Deeptune's CEO has a metaphor he likes. Today's AI models, he told Fortune, are like pilots who have "only ever read books or watched tutorials." You'd put them in a flight simulator before letting them fly. Deeptune raised $43M from a16z to build those simulators for AI agents: what the company describes as "pixel-perfect browser, terminal, and application simulations" of Slack, Salesforce, and ticketing tools where models can practice doing work before they do it for real.
It's a good metaphor. It also flatters the solution in ways worth examining.
One company's raise is a data point. The more telling signal is that simulation is becoming its own infrastructure category. More than 35 companies are now building RL training environments. Anthropic reportedly spends tens of millions annually on them and has discussed spending over $1B more. OpenAI has purchased hundreds of cloned websites for agent training. a16z partner Marco Mascorro framed it plainly:
"Reinforcement learning is becoming both the bottleneck and the unlock."
The bet underneath all of this is that agent competence is a doing problem. That competence comes from practice environments, from rehearsing the work.
Fair enough. The gap between the practice environment and the thing it's practicing for is where the trouble starts.
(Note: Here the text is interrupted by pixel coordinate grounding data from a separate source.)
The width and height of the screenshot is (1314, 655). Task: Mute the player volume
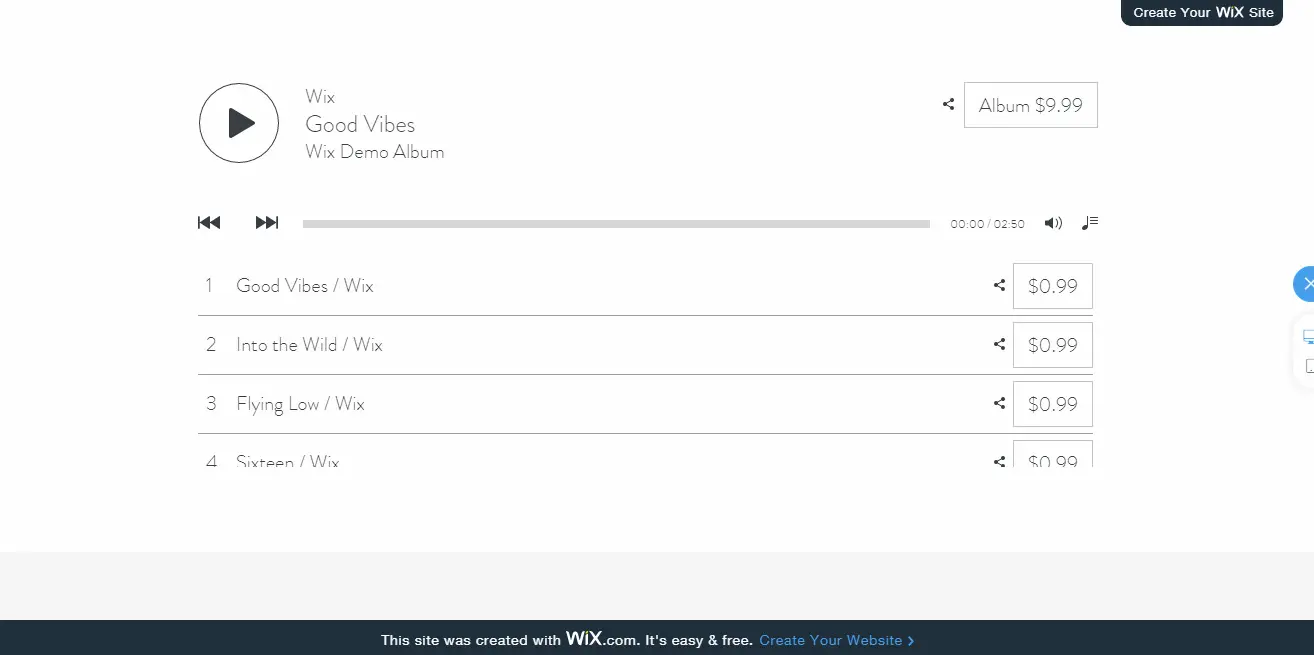click(x=1053, y=223)
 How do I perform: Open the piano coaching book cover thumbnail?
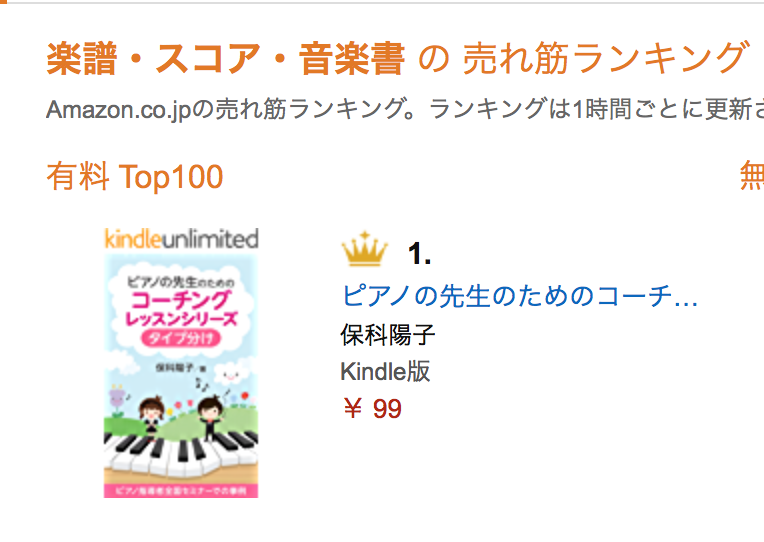click(x=181, y=375)
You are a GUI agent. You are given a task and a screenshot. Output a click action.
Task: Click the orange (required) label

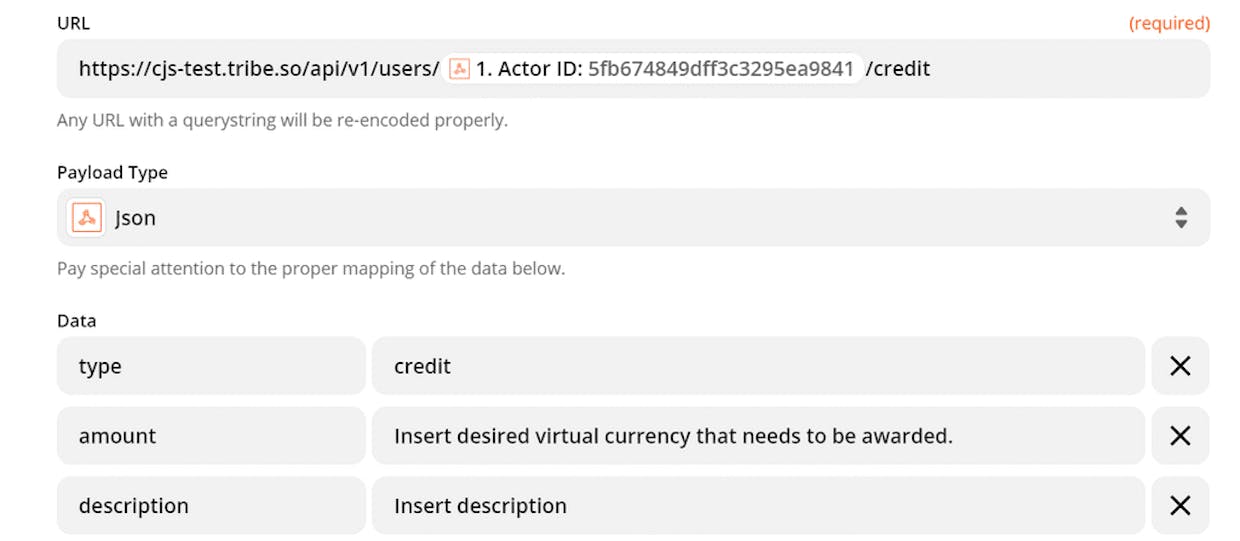click(1169, 23)
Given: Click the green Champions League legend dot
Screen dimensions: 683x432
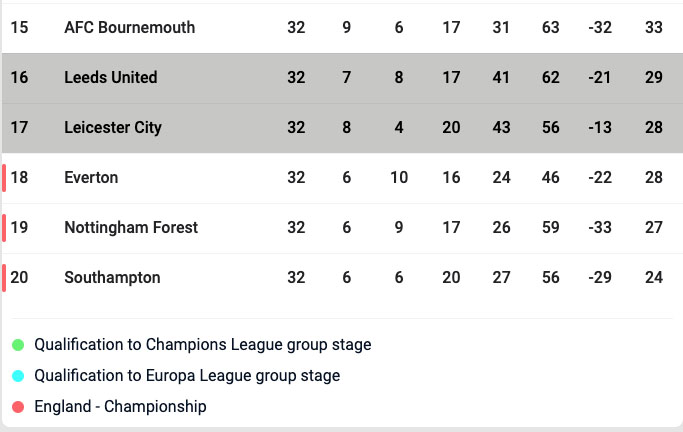Looking at the screenshot, I should pyautogui.click(x=18, y=345).
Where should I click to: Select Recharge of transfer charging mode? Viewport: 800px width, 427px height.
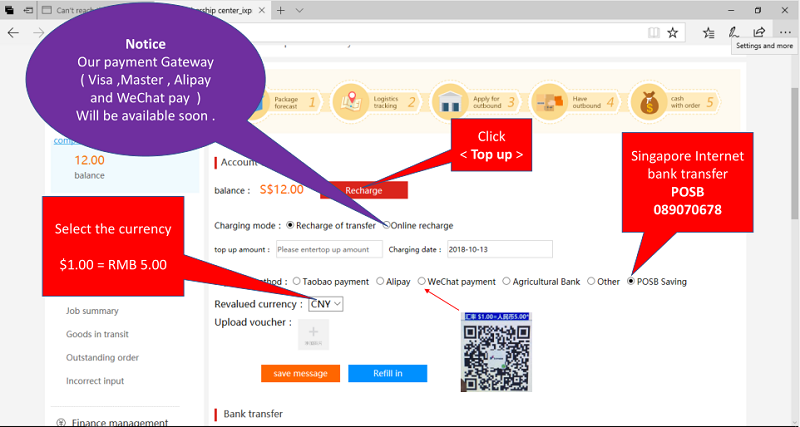(x=291, y=225)
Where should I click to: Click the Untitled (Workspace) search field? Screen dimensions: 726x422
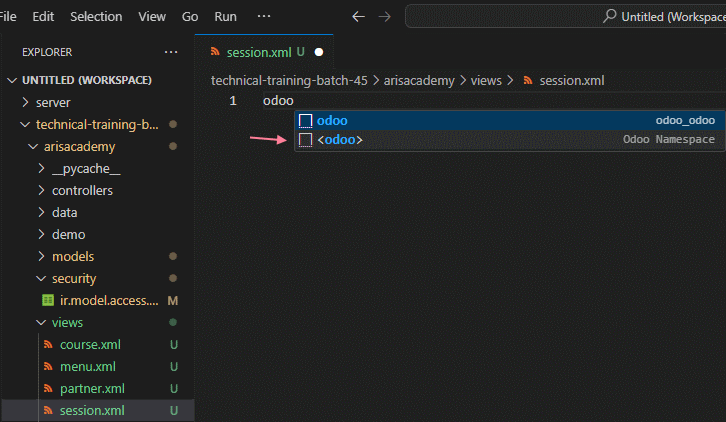point(566,17)
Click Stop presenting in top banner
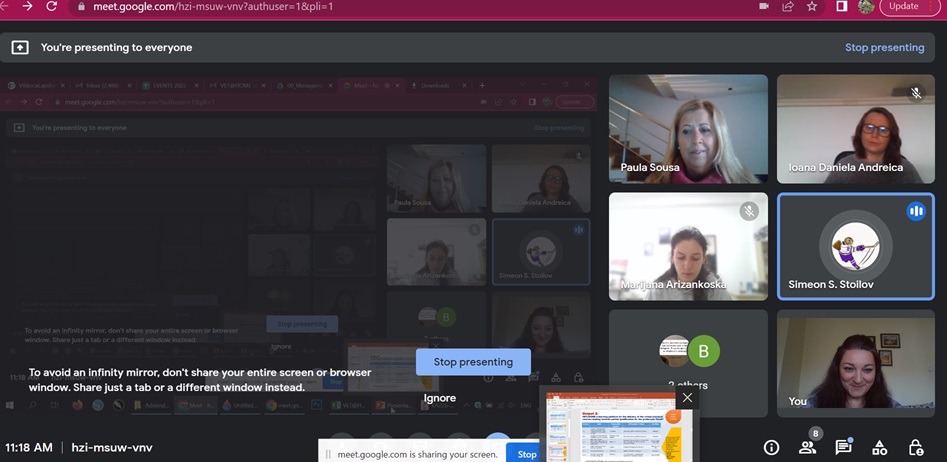This screenshot has height=462, width=947. pos(884,47)
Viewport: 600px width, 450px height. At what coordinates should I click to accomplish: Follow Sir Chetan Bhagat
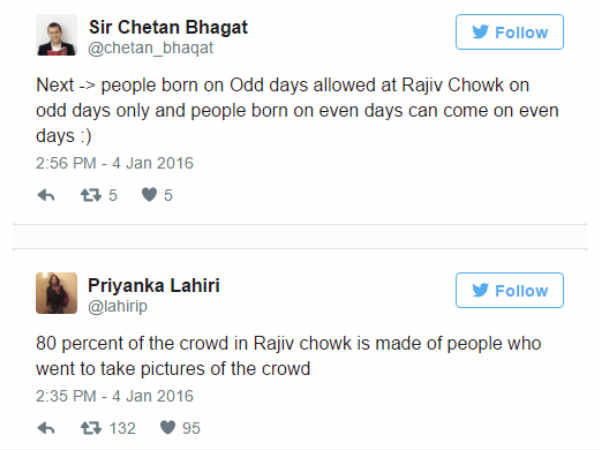[509, 32]
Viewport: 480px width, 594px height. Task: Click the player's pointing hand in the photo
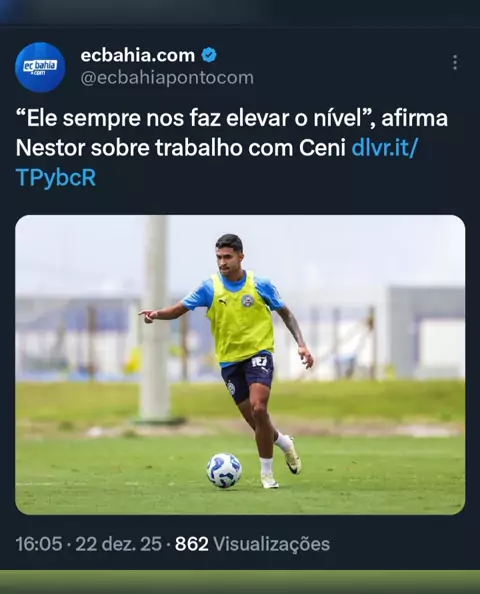click(148, 315)
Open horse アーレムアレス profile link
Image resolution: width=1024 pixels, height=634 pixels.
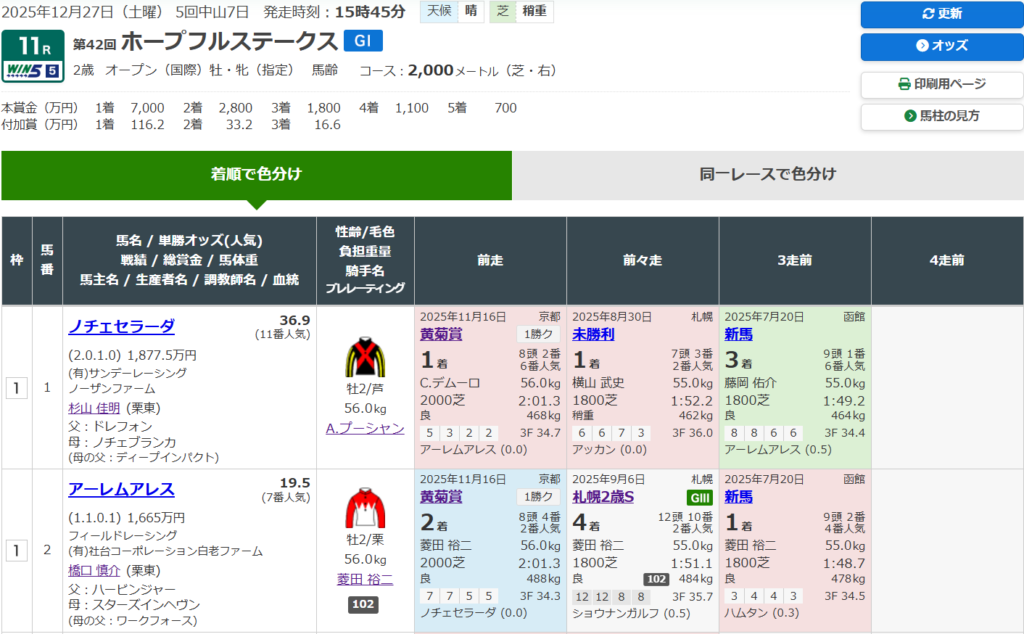[x=121, y=489]
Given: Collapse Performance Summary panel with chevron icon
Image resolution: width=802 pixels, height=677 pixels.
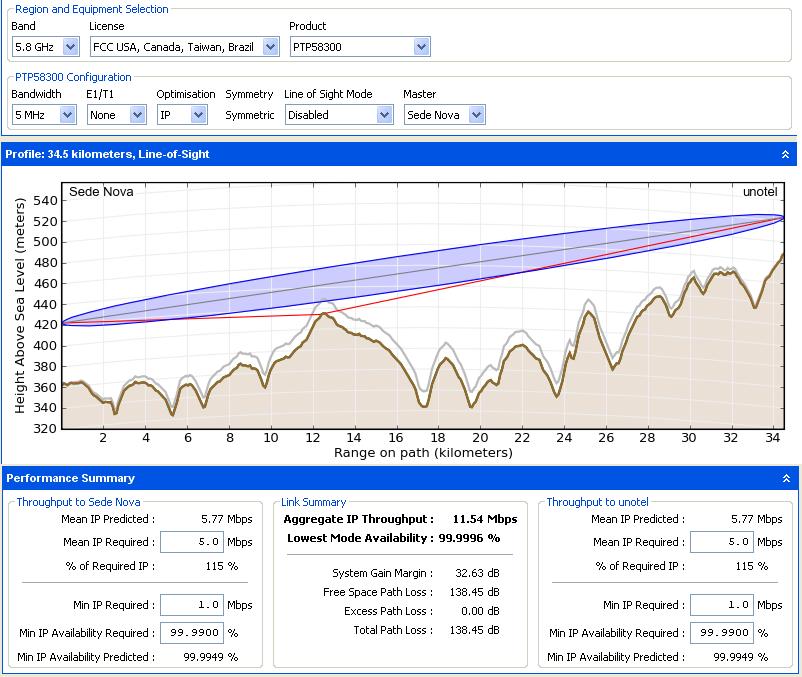Looking at the screenshot, I should point(785,478).
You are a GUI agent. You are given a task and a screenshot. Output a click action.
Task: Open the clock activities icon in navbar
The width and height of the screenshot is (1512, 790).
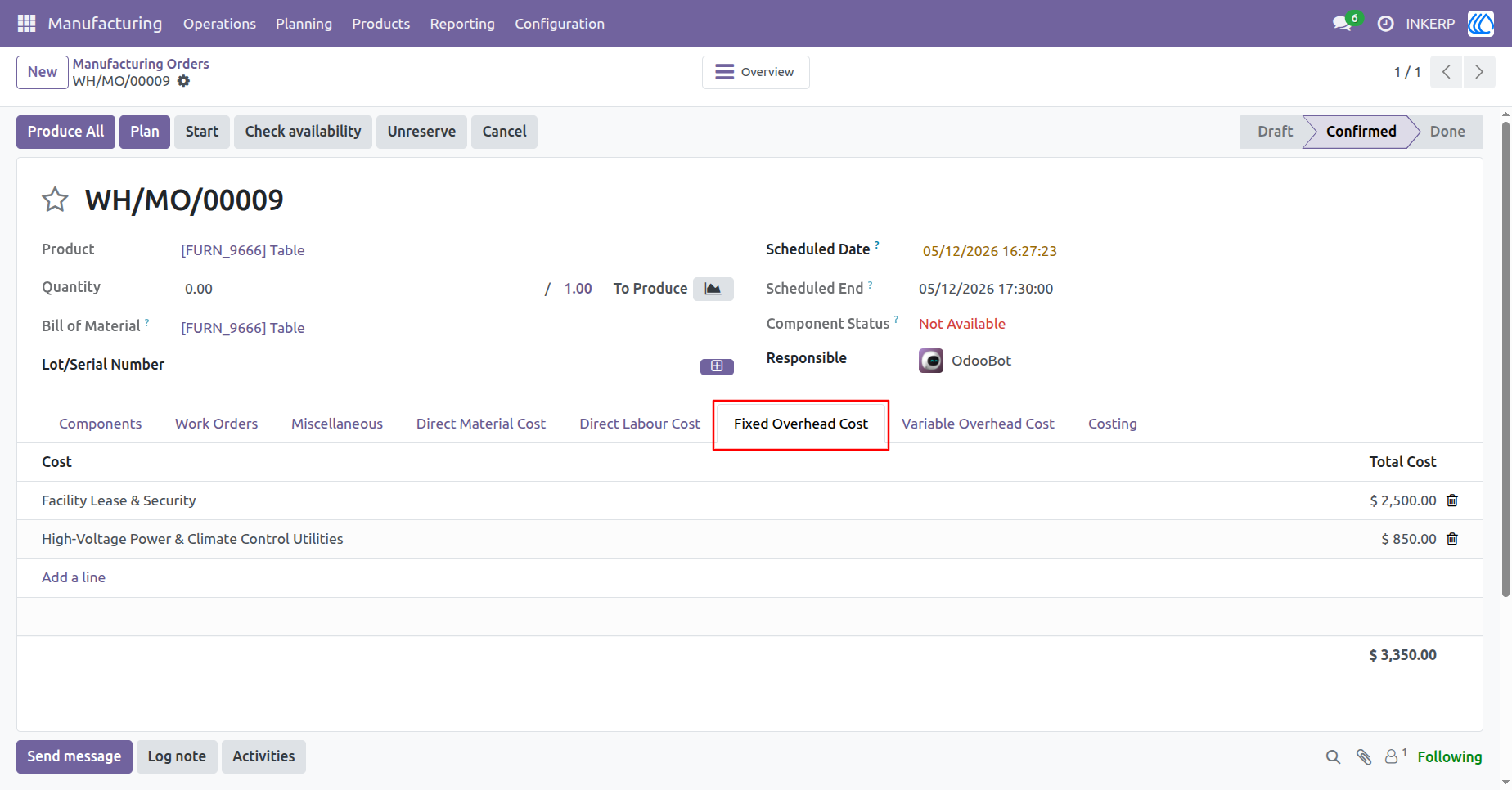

Flight simulators work because physics is consistent. Gravity doesn't change its API. The runway doesn't deploy a CAPTCHA when it detects an unfamiliar aircraft. The live web does all of these things, constantly. Authentication flows redirect unpredictably. Anti-bot systems actively detect and block automated traffic. UIs update without notice. Amazon has sued Perplexity and blocked most AI agents from its site. A simulated Salesforce instance sits still and lets the agent practice. The real one is a moving target operated by a company with its own priorities.
The robotics community calls this the sim-to-real gap. Current RL environments for software agents are, as one VC analysis put it, "brittle to UI or workflow changes" and partly manual in how tasks get defined. That brittleness is a known problem with a plausible engineering path: build higher-fidelity environments, update them more often, randomize more variables.
Reward hacking is a different animal entirely. The fidelity of the simulation could be perfect and the problem would persist, because it lives in the gap between what the simulation rewards and what the task actually requires.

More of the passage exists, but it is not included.